JPMorgan alleges that the tuition payments made by Epstein to de Jongh’s children elevated her compensation as office manager to $200,000 in 2009. The bank asserts that in exchange for these payments, de Jongh provided Epstein access to the USVI’s political elite, who granted him valuable tax benefits and even involved him in discussions about legislation that could affect him. Email exchanges between Epstein and de Jongh reveal their collaboration regarding the USVI’s sex offender registration law and Epstein’s desire to avoid being categorized as a “predator.”

Efforts to Circumvent Restrictions and Visa Arrangements:

The court filings detail de Jongh’s assistance in helping Epstein obtain student visas for young women by arranging their enrollment at the University of the Virgin Islands. The emails show de Jongh inquiring about the enrollment status of these individuals and discussing their ability to pay.
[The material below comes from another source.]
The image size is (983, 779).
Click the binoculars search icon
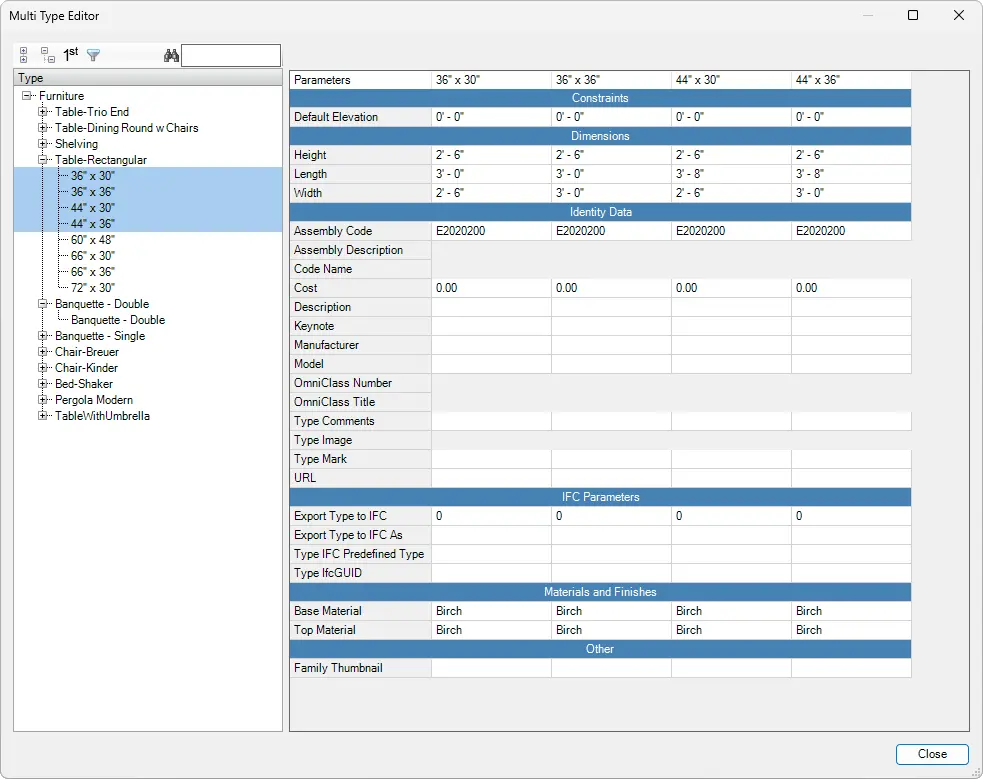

Additionally, the documents highlight Epstein’s direct communication with the USVI government regarding hurricane aftermath and financial assistance.

Public Scrutiny and Ongoing Inquiries:

The court filings also include email exchanges among USVI officials after Epstein’s arrest, during which they discussed inquiries from the New York Times about tax incentives granted to Epstein by the territory. Concerns were expressed regarding the potential public scrutiny resulting from these questions.


The court filings by JPMorgan Chase & Co. provide new insights into the financial ties between Jeffrey Epstein and the US Virgin Islands government. The documents reveal the extent of Epstein’s influence and financial support, as well as the role played by Cecile de Jongh in facilitating his activities. As the lawsuit unfolds, further scrutiny is likely to be placed on the USVI government’s involvement and its responsibility in enabling Epstein’s actions.